BEGIN Available records
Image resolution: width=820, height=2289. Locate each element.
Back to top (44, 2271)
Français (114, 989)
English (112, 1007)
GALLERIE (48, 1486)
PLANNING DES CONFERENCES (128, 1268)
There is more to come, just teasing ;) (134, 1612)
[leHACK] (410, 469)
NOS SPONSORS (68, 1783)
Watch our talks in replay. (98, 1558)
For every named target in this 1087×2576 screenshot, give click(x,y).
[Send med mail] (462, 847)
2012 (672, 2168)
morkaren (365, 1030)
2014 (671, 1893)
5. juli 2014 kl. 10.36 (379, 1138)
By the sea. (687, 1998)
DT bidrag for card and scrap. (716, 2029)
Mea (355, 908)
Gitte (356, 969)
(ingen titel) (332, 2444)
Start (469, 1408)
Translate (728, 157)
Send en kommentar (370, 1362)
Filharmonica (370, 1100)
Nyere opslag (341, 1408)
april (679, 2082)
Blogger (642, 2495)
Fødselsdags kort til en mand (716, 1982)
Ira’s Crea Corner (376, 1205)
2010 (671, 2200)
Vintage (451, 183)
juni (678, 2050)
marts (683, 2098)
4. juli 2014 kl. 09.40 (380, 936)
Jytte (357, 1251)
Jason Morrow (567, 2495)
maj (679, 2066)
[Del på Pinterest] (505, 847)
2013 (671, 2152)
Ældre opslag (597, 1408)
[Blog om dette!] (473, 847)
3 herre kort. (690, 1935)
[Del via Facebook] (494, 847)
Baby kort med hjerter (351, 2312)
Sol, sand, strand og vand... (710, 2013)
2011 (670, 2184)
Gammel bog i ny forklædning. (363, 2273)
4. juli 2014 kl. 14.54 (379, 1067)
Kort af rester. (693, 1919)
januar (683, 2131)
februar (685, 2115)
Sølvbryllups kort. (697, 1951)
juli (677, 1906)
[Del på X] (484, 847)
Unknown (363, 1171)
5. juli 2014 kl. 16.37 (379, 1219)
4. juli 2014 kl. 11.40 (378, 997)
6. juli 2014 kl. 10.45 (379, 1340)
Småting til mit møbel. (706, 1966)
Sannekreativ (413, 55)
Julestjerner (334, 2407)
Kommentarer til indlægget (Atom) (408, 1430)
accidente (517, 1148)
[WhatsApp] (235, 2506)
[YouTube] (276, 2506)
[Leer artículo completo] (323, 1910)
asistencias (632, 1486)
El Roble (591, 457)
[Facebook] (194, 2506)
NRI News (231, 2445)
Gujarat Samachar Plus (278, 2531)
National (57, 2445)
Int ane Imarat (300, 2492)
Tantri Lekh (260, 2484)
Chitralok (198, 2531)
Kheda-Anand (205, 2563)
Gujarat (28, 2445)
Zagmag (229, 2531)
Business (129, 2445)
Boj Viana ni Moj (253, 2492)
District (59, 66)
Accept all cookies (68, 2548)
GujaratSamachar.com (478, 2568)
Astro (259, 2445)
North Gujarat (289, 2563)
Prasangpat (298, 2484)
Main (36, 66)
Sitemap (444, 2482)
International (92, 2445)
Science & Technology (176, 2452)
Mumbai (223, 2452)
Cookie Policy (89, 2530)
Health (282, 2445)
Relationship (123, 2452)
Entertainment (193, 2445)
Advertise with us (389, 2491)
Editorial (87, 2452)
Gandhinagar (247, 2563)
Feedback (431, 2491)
END Available records
• [Instructions to follow]: From the line containing "Science & Technology (176, 2452)" to the final line of the data, repeat each line exactly. Include both ends.

• [Exercise answer]:
Science & Technology (176, 2452)
Mumbai (223, 2452)
Cookie Policy (89, 2530)
Health (282, 2445)
Relationship (123, 2452)
Entertainment (193, 2445)
Advertise with us (389, 2491)
Editorial (87, 2452)
Gandhinagar (247, 2563)
Feedback (431, 2491)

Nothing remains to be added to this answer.